NUS this week launched the Right to Recall campaign - www.righttorecall.co.uk - which uses the right to recall proposals that all parties have referred to over the last few months, whereby a by-election could be triggered through a petition signed by 10 per cent of constituents if an MP is deemed to be guilty of “serious wrongdoing”.
Commenting on Mr Foster’s apparent change of heart, NUS National President, Aaron Porter, said:
“Don Foster should keep to his word, anything less would be a massive u-turn. In the run up to the election he campaigned hard for student votes on the basis of his stance on tuition fees. He felt we didn’t go far enough then and now he has dropped not only his plans to abolish tuition fees but also his opposition to a trebling of the current fee levels.”

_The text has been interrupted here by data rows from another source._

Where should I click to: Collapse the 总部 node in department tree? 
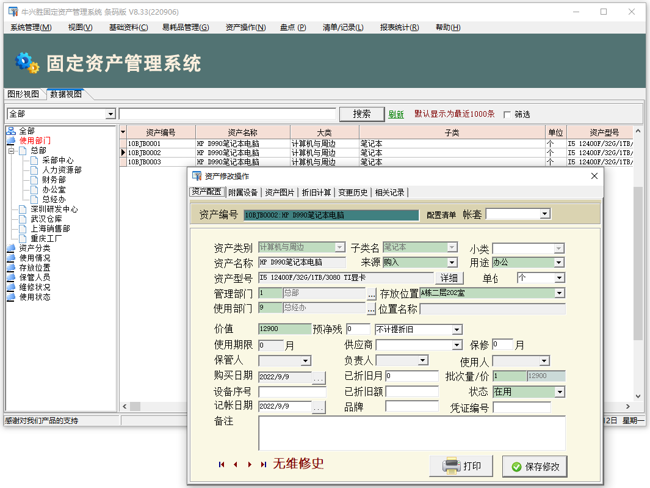click(12, 150)
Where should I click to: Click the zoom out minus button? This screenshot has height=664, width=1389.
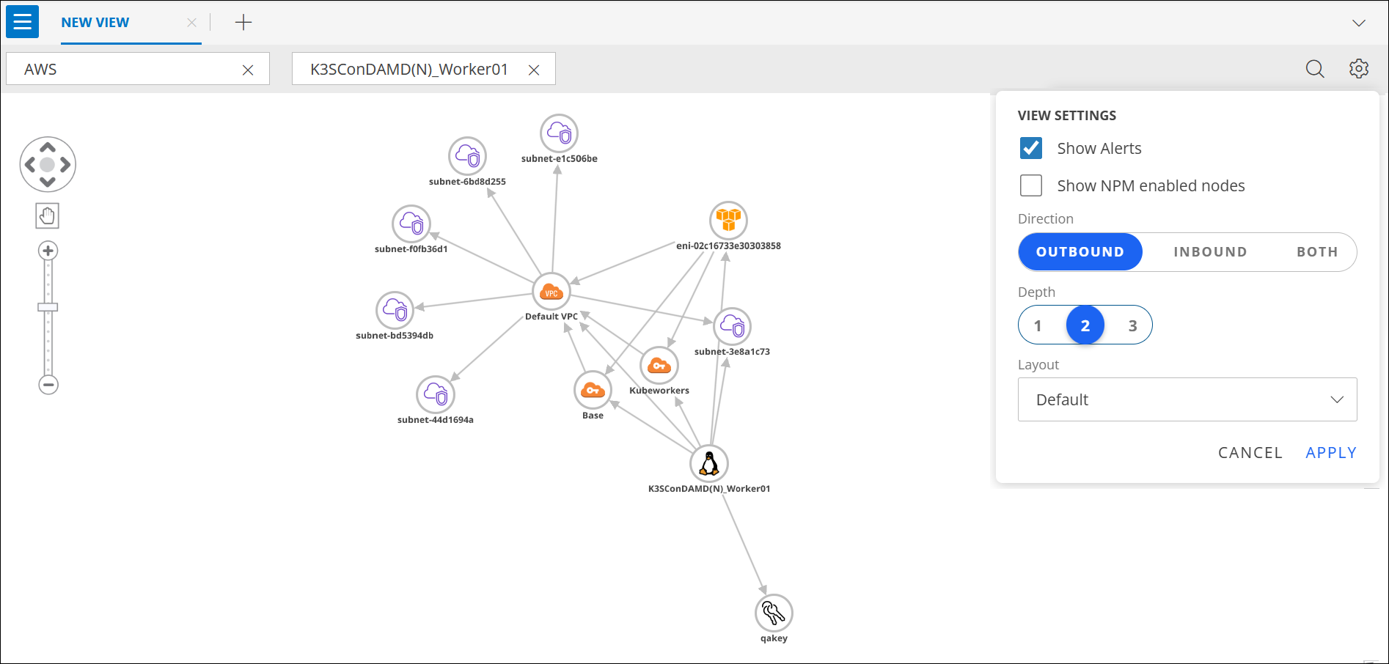coord(48,385)
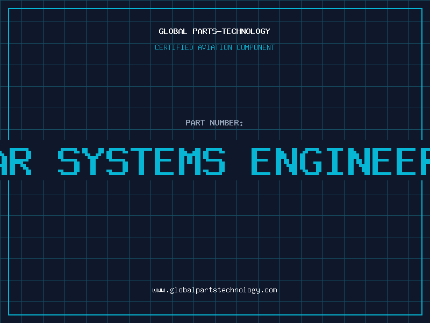Click the word CERTIFIED in the subtitle
The height and width of the screenshot is (323, 430).
[174, 47]
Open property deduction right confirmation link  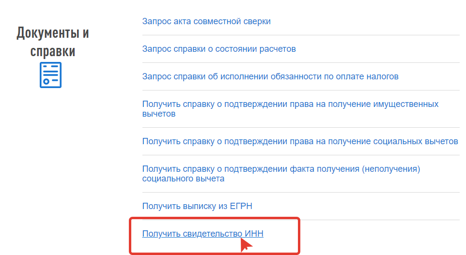(290, 109)
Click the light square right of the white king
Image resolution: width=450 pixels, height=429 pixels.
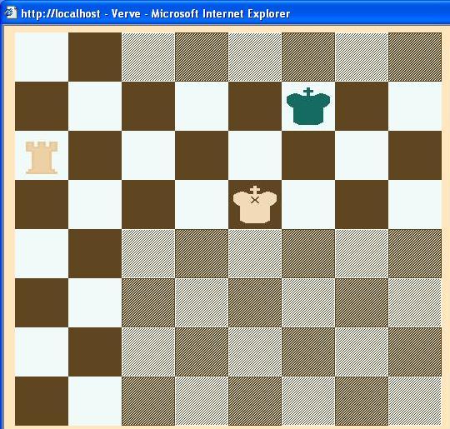(308, 204)
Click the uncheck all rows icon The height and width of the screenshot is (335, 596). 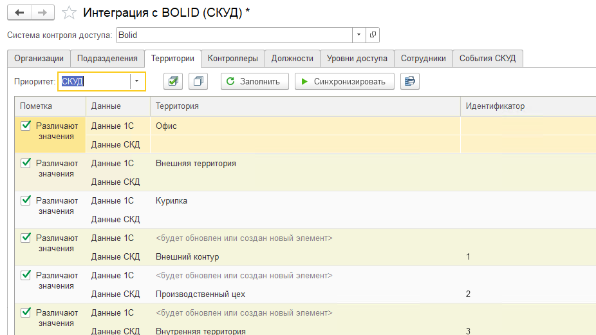pos(200,81)

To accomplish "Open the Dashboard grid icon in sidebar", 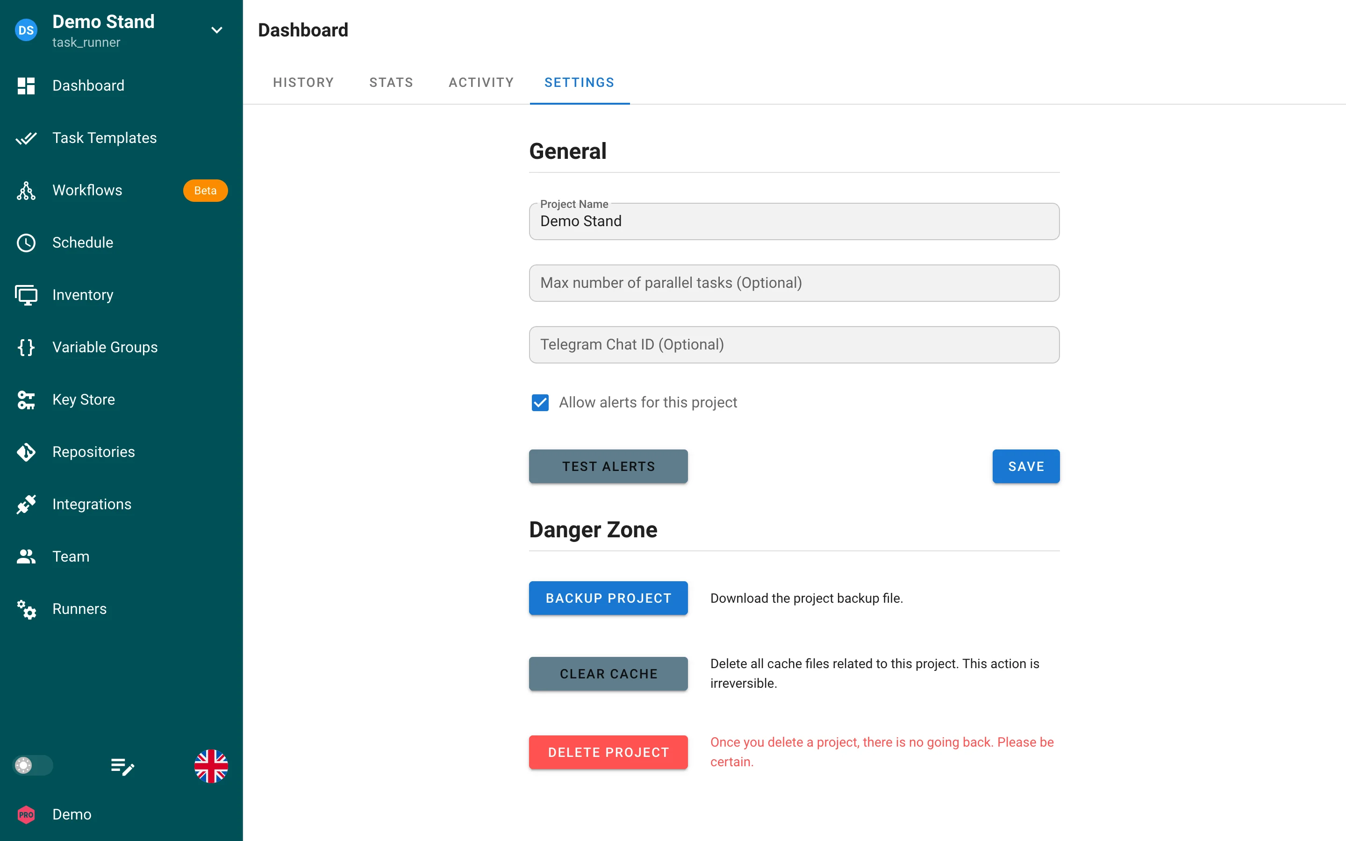I will coord(26,86).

“Liberal Democrats have said that they didn’t win the election and therefore have to drop some of their policies but each and every one of them won an election in their constituency and they have a duty to stick by the clear and unambiguous promises they made to voters.”
Bath Students’ Union Vice-President, James Huelin, said:
“Don Foster convinced thousands of Bath students to vote for him because of his stance on tuition fees. If he now goes back on that pledge he will lose the trust of those students and I would suggest they would be unlikely to vote for him again.
"I will be here to remind students if Don breaks his pledge and they can make up their own minds as to whether they re-elect him or any other Lib Dem who stands in his place. If he does decide to stand by his pledge he should be celebrated, and I will happily and loudly remind voters of his integrity come the next election.”